## Action item
Below is a listing; return it in full, exactly as it appears.

_ _ _

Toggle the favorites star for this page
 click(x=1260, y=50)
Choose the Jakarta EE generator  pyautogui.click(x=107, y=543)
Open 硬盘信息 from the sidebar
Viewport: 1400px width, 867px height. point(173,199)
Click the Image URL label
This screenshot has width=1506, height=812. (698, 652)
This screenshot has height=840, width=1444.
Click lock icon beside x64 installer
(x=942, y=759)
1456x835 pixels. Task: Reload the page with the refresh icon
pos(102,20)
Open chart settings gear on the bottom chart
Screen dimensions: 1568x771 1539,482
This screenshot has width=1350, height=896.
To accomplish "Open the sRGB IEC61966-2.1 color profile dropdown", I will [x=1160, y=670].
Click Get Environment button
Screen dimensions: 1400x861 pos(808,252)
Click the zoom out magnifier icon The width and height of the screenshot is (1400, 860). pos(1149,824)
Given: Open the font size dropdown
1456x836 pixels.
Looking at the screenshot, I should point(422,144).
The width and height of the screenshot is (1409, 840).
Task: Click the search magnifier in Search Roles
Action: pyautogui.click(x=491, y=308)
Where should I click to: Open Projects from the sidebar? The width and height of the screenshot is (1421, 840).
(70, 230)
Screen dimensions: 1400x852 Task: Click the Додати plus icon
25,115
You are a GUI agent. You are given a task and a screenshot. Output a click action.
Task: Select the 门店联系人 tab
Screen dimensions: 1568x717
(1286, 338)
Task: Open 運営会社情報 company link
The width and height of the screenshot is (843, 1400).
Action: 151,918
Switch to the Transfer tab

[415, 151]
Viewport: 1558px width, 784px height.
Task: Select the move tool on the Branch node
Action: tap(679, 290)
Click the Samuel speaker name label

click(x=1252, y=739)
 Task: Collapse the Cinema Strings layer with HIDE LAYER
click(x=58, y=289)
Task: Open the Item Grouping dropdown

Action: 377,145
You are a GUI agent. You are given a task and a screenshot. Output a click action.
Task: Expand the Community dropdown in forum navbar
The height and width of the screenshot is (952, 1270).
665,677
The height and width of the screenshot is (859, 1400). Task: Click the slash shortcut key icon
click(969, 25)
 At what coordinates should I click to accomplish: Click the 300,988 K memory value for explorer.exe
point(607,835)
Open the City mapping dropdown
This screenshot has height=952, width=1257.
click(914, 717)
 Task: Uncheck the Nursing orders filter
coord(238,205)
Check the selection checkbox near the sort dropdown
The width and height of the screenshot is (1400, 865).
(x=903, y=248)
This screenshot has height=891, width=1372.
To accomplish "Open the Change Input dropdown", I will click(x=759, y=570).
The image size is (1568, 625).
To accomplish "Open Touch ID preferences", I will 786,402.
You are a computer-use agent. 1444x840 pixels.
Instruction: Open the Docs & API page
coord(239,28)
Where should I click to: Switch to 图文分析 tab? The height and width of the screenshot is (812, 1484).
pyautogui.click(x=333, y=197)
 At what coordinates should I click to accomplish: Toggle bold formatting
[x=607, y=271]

_ _ _

## Answer to the exercise
Toggle the favorites star for this page
 click(x=1260, y=50)
Choose the Jakarta EE generator  pyautogui.click(x=107, y=543)
Open 硬盘信息 from the sidebar
Viewport: 1400px width, 867px height. point(173,199)
Click the Image URL label
This screenshot has width=1506, height=812. (698, 652)
This screenshot has height=840, width=1444.
Click lock icon beside x64 installer
(x=942, y=759)
1456x835 pixels. Task: Reload the page with the refresh icon
pos(102,20)
Open chart settings gear on the bottom chart
Screen dimensions: 1568x771 1539,482
This screenshot has width=1350, height=896.
To accomplish "Open the sRGB IEC61966-2.1 color profile dropdown", I will [x=1160, y=670].
Click Get Environment button
Screen dimensions: 1400x861 pos(808,252)
Click the zoom out magnifier icon The width and height of the screenshot is (1400, 860). pos(1149,824)
Given: Open the font size dropdown
1456x836 pixels.
Looking at the screenshot, I should point(422,144).
The width and height of the screenshot is (1409, 840).
Task: Click the search magnifier in Search Roles
Action: pyautogui.click(x=491, y=308)
Where should I click to: Open Projects from the sidebar? The width and height of the screenshot is (1421, 840).
(70, 230)
Screen dimensions: 1400x852 Task: Click the Додати plus icon
25,115
You are a GUI agent. You are given a task and a screenshot. Output a click action.
Task: Select the 门店联系人 tab
Screen dimensions: 1568x717
(1286, 338)
Task: Open 運営会社情報 company link
The width and height of the screenshot is (843, 1400).
Action: 151,918
Switch to the Transfer tab

[415, 151]
Viewport: 1558px width, 784px height.
Task: Select the move tool on the Branch node
Action: tap(679, 290)
Click the Samuel speaker name label

click(x=1252, y=739)
 Task: Collapse the Cinema Strings layer with HIDE LAYER
click(x=58, y=289)
Task: Open the Item Grouping dropdown

Action: 377,145
You are a GUI agent. You are given a task and a screenshot. Output a click action.
Task: Expand the Community dropdown in forum navbar
The height and width of the screenshot is (952, 1270).
665,677
The height and width of the screenshot is (859, 1400). Task: Click the slash shortcut key icon
click(969, 25)
 At what coordinates should I click to accomplish: Click the 300,988 K memory value for explorer.exe
point(607,835)
Open the City mapping dropdown
This screenshot has height=952, width=1257.
click(914, 717)
 Task: Uncheck the Nursing orders filter
coord(238,205)
Check the selection checkbox near the sort dropdown
The width and height of the screenshot is (1400, 865).
(x=903, y=248)
This screenshot has height=891, width=1372.
To accomplish "Open the Change Input dropdown", I will click(x=759, y=570).
The image size is (1568, 625).
To accomplish "Open Touch ID preferences", I will 786,402.
You are a computer-use agent. 1444x840 pixels.
Instruction: Open the Docs & API page
coord(239,28)
Where should I click to: Switch to 图文分析 tab? The height and width of the screenshot is (812, 1484).
pyautogui.click(x=333, y=197)
 At what coordinates should I click to accomplish: Toggle bold formatting
[x=607, y=271]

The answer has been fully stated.